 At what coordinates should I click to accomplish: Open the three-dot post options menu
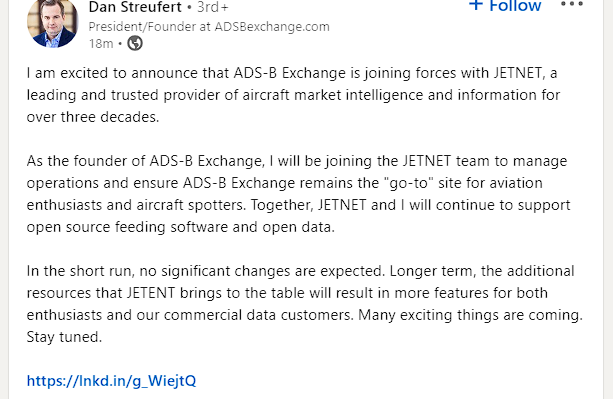tap(572, 5)
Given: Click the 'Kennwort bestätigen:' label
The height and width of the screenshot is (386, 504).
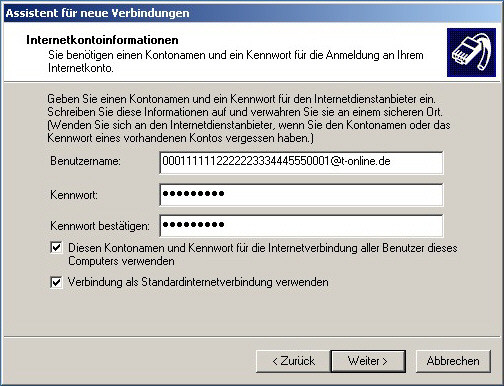Looking at the screenshot, I should coord(100,226).
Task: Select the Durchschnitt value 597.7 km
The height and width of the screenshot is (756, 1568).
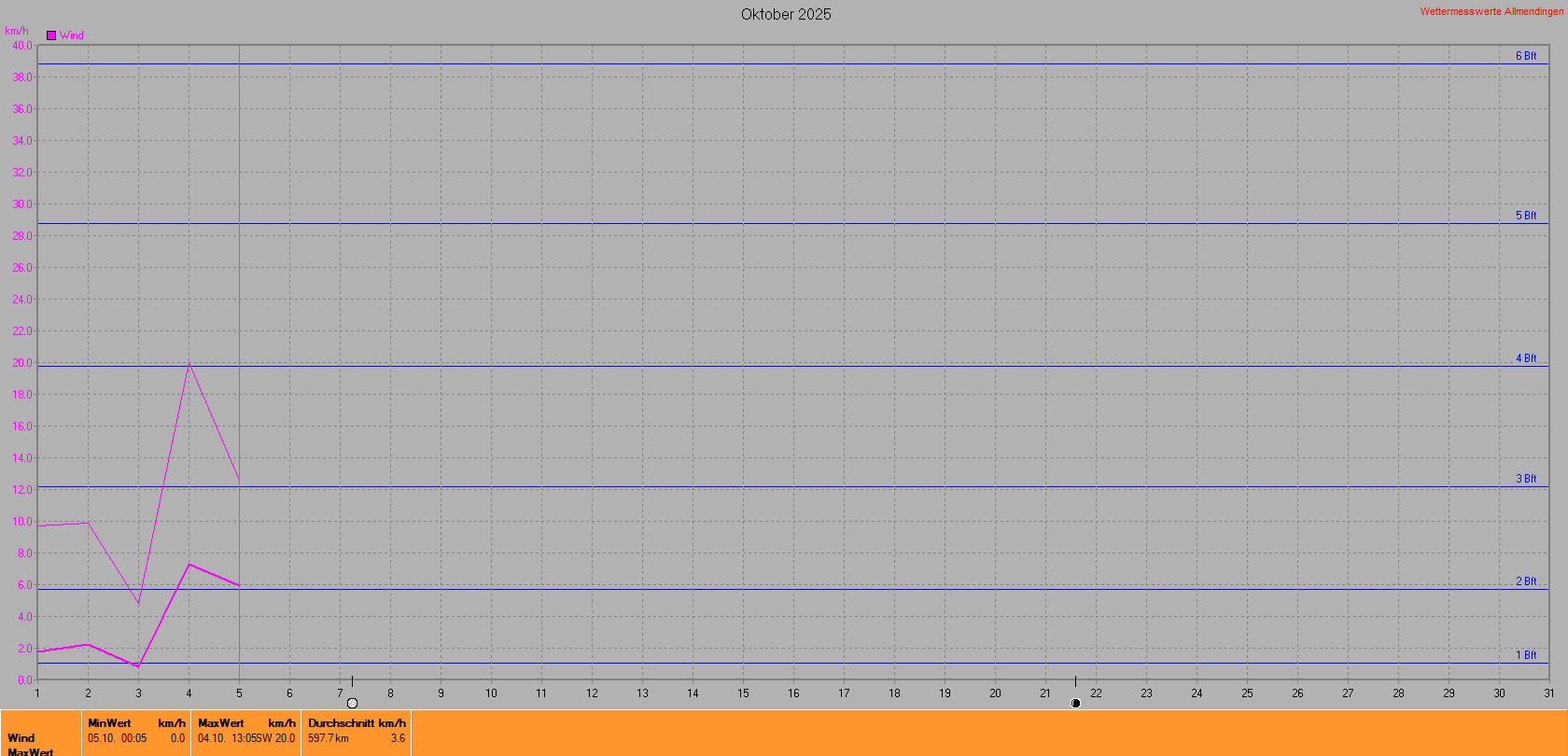Action: coord(329,738)
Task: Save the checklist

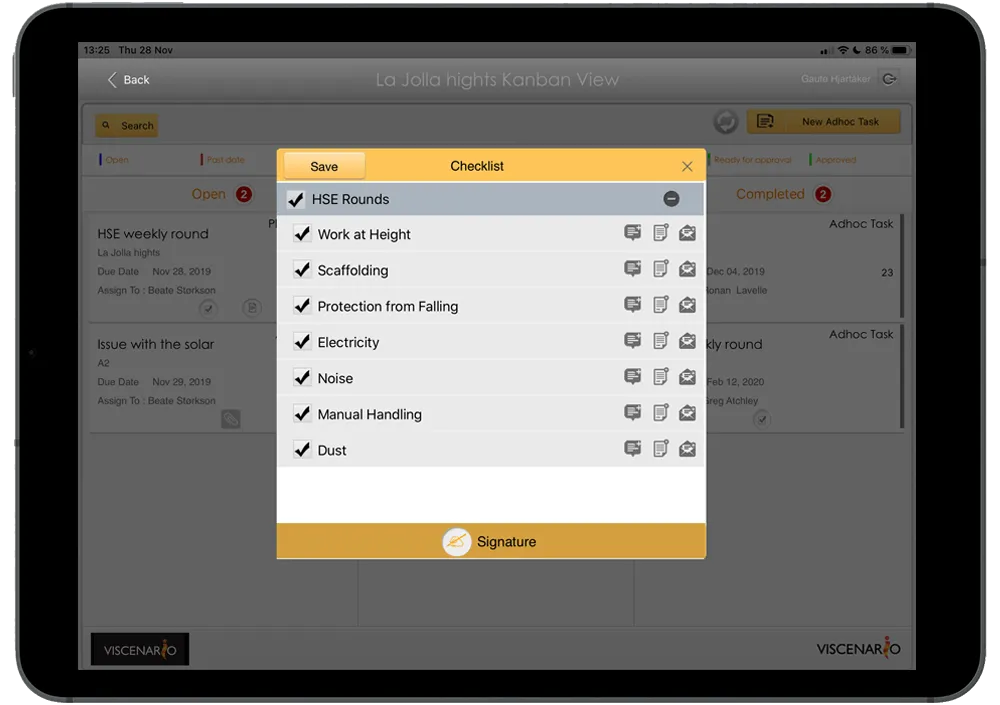Action: 324,167
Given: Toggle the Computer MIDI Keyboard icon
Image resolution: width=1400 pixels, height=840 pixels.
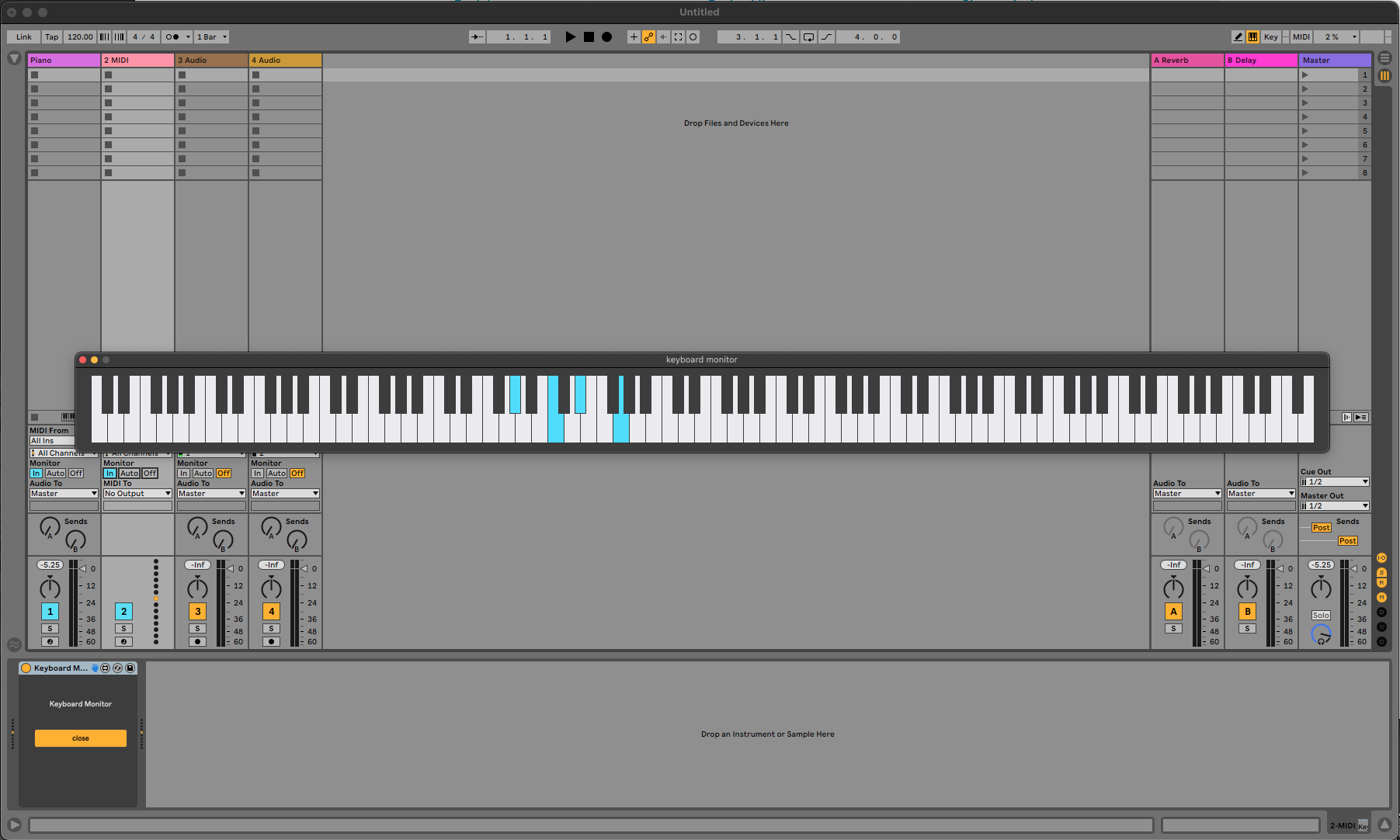Looking at the screenshot, I should click(x=1252, y=36).
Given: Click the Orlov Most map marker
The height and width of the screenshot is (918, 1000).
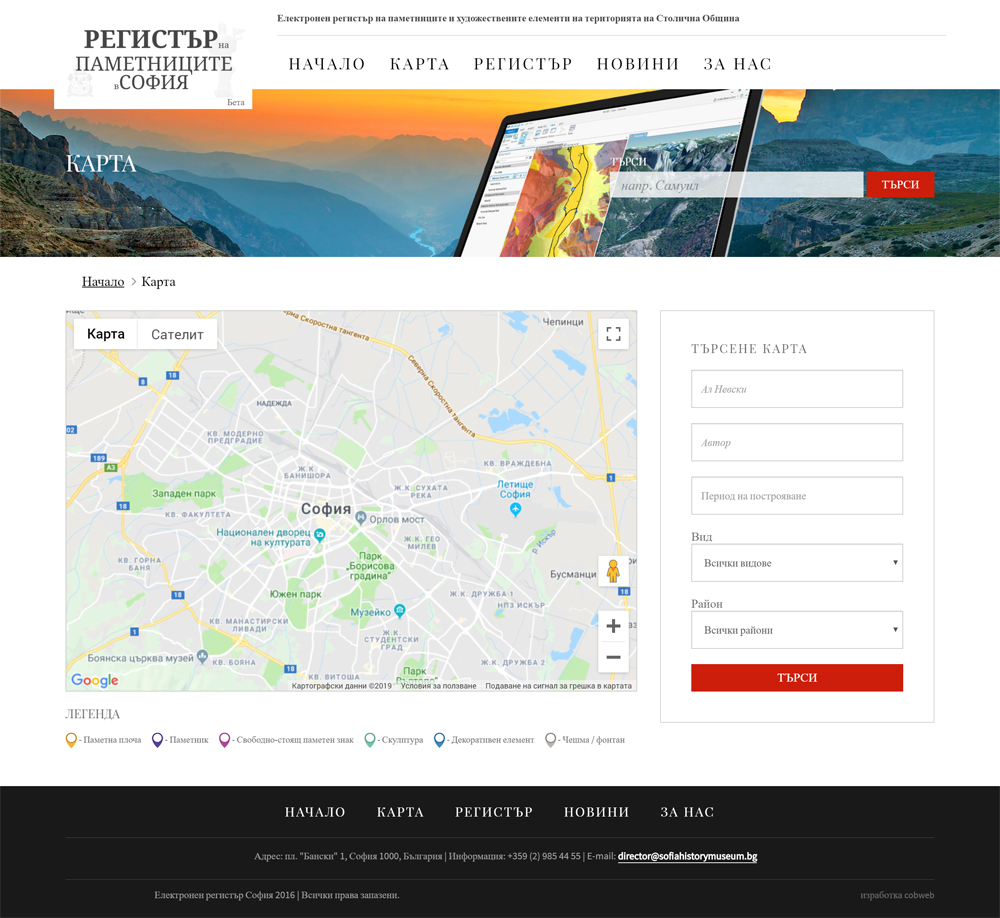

◇ ◇ ◇

Exercise goal —
Count how many lines in the records above contain the string "Task". Reply with the number alone.

Answer for this exercise —
2